**Short exercise a:**
Retype the passage from the excerpt about the actresses who played Phyllis in FOLLIES, starting at "These women have" and ending at "its ever-changing tapestry.".

**Excerpted text:**
That's a good place to start. Now.

Alexis Smith caught my attention as a teenager. She acted in some movies with my boyhood idol, Errol Flynn. She played Mrs Hallet in the film version of one of my favourite books, THE LITTLE GIRL WHO LIVES DOWN THE LANE. She captivates in another favourite of mine, HERE COMES THE GROOM, almost stealing the film away from Bing Crosby and Jane Wyman. And when I saw her on BROADWAY PLAYS WASHINGTON singing Nothing But from PLATINUM--well, it closed the deal, for me. Pat has called her 'one of Stephen's ladies'.

Lee Remick was my favourite actress. She remains on my list of favourites and always will. Her performance in ANATOMY OF A MURDER continues to leave me breathless, as do most of her films--including the ones I am (only now) getting around to seeing; films like THE RUNNING MAN, LOOT and NO WAY TO TREAT A LADY. I am sad that I will never see her performance in THE OMEN but I cannot watch devil related films. A photo of Lee Remick hangs in my home office.

Diana Rigg was, first, Mrs Peel. I imagine that Mrs Peel is a first for every teenage boy from certain generations past. Those teenage boys either have sexual fantasies about Mrs Peel or fantasies about being Mrs Peel but Mrs Peel is listed as their first. After Mrs Peel, for me, came ON HER MAJESTY'S SECRET SERVICE, EVIL UNDER THE SUN and a host of films made for the large and small screens. We own a box set of THE AVENGERS that is dedicated to the Mrs Peel episodes.

Dee Hoty is one of the Broadway stage's great leading ladies. A statuesque beauty with talent to match, she has warmed hearts in lead roles in WILL ROGERS FOLLIES, THE BEST LITTLE WHOREHOUSE GOES PUBLIC, FOOTLOOSE and MAMA MIA, all the while being gorgeous and alluring, especially in CITY OF ANGELS. She is as lovely a person offstage as she is exciting a performer, onstage. Dee Hoty is never spoken of in my home, that we do not sigh and smile.

Blythe Danner is a great American actress. She has been given numerous awards for her work, throughout her career. She has worked (non stop) onstage, in the movies and on television, all the while raising a family (that includes an award winning actress in the form of daughter, Gwyneth Paltrow). Blythe is also one of the most beautiful and loving women a person could ever hope to meet. She is also one of my household's beloved ladies.

These women have all played a character named Phyllis Rogers Stone in important productions of the musical FOLLIES. FOLLIES has a book written by James Goldman. FOLLIES has a score written by Stephen Sondheim. FOLLIES has a cult following that is nothing short of a phenomenon. Mr Sondheim, himself, has said that the original run of FOLLIES was not really what one would consider a success (especially when one considers the seven Tony Awards the production earned). Whether or not FOLLIES was a success, the fact remains that it is a show that continues to ensnare musical theater lovers in its grasp and hold them, merciless, as each of them...each of US...becomes obsessed by the story, the songs and the fascinating legend of its ever-changing tapestry.

**Short exercise b:**
In the entries, write out the lines starting at the line containing "Click the Print" and ending at the line containing "click(489, 44)", switching "Instruction" to "Directive" and changing nothing else. Give only those lines.

**Records provided:**
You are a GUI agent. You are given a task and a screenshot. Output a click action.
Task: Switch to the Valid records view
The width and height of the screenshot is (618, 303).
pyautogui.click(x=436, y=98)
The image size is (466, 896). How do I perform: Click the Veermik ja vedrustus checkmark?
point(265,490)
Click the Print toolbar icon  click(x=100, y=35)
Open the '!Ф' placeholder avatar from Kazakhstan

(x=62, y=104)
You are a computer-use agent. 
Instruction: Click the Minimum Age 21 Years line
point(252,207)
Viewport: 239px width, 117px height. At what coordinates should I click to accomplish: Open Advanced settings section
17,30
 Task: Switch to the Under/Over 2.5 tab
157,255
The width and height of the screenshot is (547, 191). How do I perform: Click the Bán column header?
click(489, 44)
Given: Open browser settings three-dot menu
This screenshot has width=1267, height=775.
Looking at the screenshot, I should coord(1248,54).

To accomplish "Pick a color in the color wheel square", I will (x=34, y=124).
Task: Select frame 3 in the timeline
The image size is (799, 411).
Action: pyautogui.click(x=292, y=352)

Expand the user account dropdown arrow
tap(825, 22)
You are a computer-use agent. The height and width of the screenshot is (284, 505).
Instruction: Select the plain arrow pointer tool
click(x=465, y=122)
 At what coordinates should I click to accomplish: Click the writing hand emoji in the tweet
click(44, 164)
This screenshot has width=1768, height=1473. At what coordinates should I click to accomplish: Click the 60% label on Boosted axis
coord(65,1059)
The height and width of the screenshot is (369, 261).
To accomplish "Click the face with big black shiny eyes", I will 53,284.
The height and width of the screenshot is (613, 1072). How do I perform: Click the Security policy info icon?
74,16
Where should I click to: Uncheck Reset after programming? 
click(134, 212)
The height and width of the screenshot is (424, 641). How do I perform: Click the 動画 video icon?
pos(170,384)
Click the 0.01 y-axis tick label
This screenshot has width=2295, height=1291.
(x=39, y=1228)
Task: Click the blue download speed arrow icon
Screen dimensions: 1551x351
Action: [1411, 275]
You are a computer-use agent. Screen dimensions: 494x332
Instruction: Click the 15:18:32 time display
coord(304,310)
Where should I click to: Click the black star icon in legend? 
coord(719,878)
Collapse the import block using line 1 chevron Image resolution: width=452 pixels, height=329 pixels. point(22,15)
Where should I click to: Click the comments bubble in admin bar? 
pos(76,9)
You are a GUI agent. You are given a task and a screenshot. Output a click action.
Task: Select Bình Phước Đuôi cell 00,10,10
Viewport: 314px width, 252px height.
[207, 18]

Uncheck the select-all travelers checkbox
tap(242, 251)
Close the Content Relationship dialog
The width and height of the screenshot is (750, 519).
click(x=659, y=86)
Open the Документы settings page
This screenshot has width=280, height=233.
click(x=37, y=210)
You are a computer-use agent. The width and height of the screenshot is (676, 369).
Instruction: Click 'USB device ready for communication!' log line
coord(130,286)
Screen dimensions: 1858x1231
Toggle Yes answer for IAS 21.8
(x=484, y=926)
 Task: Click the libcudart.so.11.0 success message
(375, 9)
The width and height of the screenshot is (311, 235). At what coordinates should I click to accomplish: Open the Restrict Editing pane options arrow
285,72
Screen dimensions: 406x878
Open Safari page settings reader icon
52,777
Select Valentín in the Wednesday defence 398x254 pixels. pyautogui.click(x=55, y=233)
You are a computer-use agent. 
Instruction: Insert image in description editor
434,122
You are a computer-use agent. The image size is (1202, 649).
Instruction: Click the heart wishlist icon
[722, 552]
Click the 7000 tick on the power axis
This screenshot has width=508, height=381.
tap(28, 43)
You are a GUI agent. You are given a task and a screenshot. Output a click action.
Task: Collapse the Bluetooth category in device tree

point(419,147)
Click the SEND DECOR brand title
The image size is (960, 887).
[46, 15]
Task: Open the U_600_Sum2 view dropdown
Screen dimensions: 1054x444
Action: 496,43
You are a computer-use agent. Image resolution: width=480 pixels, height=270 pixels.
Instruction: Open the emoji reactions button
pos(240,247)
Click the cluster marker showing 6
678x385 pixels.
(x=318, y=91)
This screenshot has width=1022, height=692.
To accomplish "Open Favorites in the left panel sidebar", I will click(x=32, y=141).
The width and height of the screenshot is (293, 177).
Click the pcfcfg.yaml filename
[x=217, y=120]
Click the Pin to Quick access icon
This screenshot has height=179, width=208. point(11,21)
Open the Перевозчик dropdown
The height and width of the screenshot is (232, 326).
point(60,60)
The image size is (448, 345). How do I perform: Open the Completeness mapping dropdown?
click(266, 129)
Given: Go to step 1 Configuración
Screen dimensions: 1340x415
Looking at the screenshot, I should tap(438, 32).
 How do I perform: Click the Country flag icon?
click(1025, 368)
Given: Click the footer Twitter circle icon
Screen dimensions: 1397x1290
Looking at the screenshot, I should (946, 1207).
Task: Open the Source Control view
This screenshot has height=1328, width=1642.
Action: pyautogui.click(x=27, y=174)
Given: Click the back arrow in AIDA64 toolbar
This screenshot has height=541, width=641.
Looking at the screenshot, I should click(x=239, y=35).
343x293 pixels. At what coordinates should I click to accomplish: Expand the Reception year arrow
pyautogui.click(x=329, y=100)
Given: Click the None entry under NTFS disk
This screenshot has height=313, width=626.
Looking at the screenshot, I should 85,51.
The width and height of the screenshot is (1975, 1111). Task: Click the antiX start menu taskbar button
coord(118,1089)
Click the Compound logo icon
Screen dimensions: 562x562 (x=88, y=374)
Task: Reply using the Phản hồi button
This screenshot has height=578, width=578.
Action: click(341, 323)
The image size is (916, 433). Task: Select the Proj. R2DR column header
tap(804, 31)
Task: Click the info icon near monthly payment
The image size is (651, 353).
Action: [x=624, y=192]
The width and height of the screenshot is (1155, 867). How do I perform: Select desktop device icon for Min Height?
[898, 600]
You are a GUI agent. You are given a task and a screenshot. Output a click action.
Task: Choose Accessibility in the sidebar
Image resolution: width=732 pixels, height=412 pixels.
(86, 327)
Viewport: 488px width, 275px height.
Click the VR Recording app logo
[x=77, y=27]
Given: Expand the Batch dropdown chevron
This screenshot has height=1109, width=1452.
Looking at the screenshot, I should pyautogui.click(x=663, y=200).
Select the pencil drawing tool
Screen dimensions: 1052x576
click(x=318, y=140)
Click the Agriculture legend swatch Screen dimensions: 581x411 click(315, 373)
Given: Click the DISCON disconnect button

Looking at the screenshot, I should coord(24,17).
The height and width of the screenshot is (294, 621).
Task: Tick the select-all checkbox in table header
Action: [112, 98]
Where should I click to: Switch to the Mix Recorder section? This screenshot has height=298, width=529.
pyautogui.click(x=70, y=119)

**Answer a:**
These women have all played a character named Phyllis Rogers Stone in important productions of the musical FOLLIES. FOLLIES has a book written by James Goldman. FOLLIES has a score written by Stephen Sondheim. FOLLIES has a cult following that is nothing short of a phenomenon. Mr Sondheim, himself, has said that the original run of FOLLIES was not really what one would consider a success (especially when one considers the seven Tony Awards the production earned). Whether or not FOLLIES was a success, the fact remains that it is a show that continues to ensnare musical theater lovers in its grasp and hold them, merciless, as each of them...each of US...becomes obsessed by the story, the songs and the fascinating legend of its ever-changing tapestry.

**Answer b:**
Click the Print toolbar icon  click(x=100, y=35)
Open the '!Ф' placeholder avatar from Kazakhstan

(x=62, y=104)
You are a computer-use agent. 
Directive: Click the Minimum Age 21 Years line
point(252,207)
Viewport: 239px width, 117px height. At what coordinates should I click to accomplish: Open Advanced settings section
17,30
 Task: Switch to the Under/Over 2.5 tab
157,255
The width and height of the screenshot is (547, 191). How do I perform: Click the Bán column header?
click(489, 44)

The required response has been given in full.